Magistrado ResponsávelFRANCISCO ROTHES
Data da Resolução25 de Outubro de 2023
EmissorSupremo Tribunal Administrativo (Portugal)

Recurso por oposição de decisões arbitrais Recorrente: Autoridade Tributária e Aduaneira (AT) Recorrida: “A... Unipessoal, Lda.” 1. RELATÓRIO 1.1 Em representação da AT, veio a Fazenda Pública interpor recurso para o Pleno da Secção do Contencioso Tributário do Supremo Tribunal Administrativo, ao abrigo do disposto no art. 25.º, n.º 2, do Regime Jurídico da Arbitragem Tributária (RJAT), aprovado pelo Decreto-Lei n.º 10/2011, de 20 de Janeiro (Na redacção que lhe foi dada pela Lei n.º 119/2019, de 18 de Setembro.

), da decisão arbitral proferida pelo Centro de Arbitragem Administrativa (CAAD) em 13 de Março de 2023 no processo n.º 334/2022-T ( Disponível em https://caad.org.pt/tributario/decisoes/decisao.php?id=7005.

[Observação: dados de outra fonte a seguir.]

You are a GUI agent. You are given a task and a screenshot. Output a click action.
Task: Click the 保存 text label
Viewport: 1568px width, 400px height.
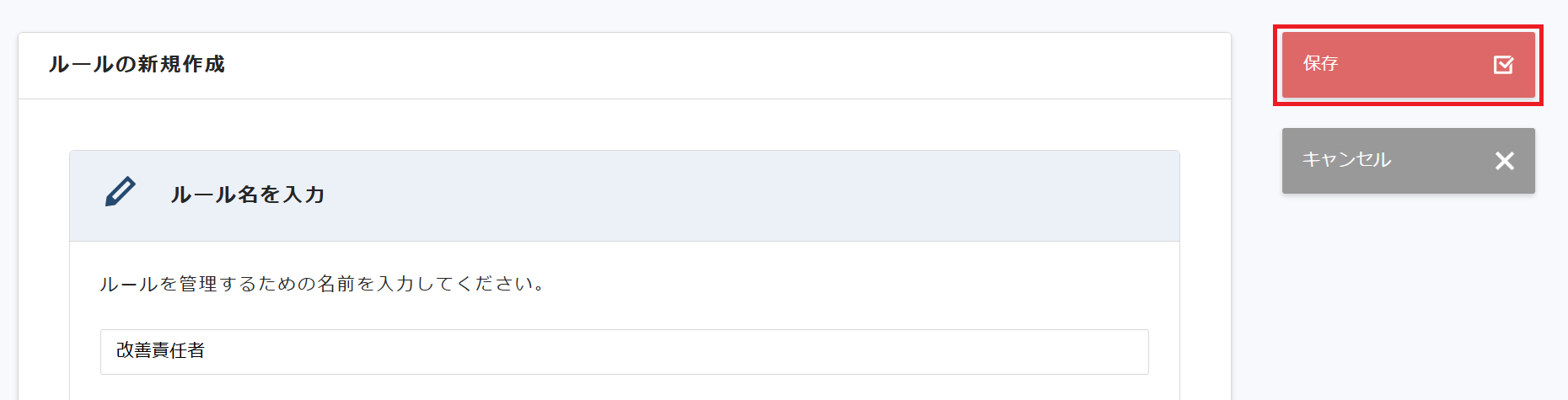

). Invocou oposição, quanto à mesma questão fundamental de direito, com a decisão proferida pelo CAAD em 11 de Maio de 2020, no processo n.º 333/2019-T, já transitada em julgado (Disponível em https://caad.org.pt/tributario/decisoes/decisao.php?id=4780.

) e apresentou alegações, com conclusões do seguinte teor: «A. O Recurso Para Uniformização de Jurisprudência previsto e regulado no artigo 152.º do Código de Processo nos Tribunais Administrativos tem como finalidade a resolução de um conflito sobre a mesma questão fundamental de direito, devendo o STA, no caso concreto, proceder à anulação da decisão arbitral e realizar nova apreciação da questão em litígio quando suscitada e demonstrada tal contradição pela parte vencida.

  1. Nos termos do artigo 25.º/2 do Regime Jurídico da Arbitragem em Matéria Tributária (Decreto-Lei 10/2011, de 20 de Janeiro), «a decisão arbitral sobre o mérito da pretensão deduzida que ponha termo ao processo arbitral é ainda susceptível de recurso para o Supremo Tribunal Administrativo quando esteja em oposição, quanto à mesma questão fundamental de direito, com acórdão proferido pelo Tribunal Central Administrativo ou pelo Supremo Tribunal Administrativo».

  2. De acordo com o n.º 3 do citado artigo «ao recurso previsto no número anterior é aplicável, com as necessárias adaptações, o regime do recurso para uniformização de jurisprudência regulado no artigo 152.º do Código de Processo nos Tribunais Administrativos, contando-se o prazo para o recurso a partir da notificação da decisão arbitral».

  3. Desde logo, quanto ao estabelecido pelas regras que determinam os requisitos de admissibilidade deste tipo de recursos, resulta que, para que se tenha por verificada a oposição de acórdãos, é necessário que: a) As situações de facto sejam substancialmente idênticas; b) Haja identidade na questão fundamental de direito; c) Se tenha perfilhado nos dois arestos uma solução oposta; e d) A oposição deverá decorrer de decisões expressas e não apenas implícitas.

  4. Pretendem as presentes alegações demonstrar que, no caso vertente, se encontram reunidos os supra elencados requisitos para que se tenha por verificada a alegada oposição de acórdãos.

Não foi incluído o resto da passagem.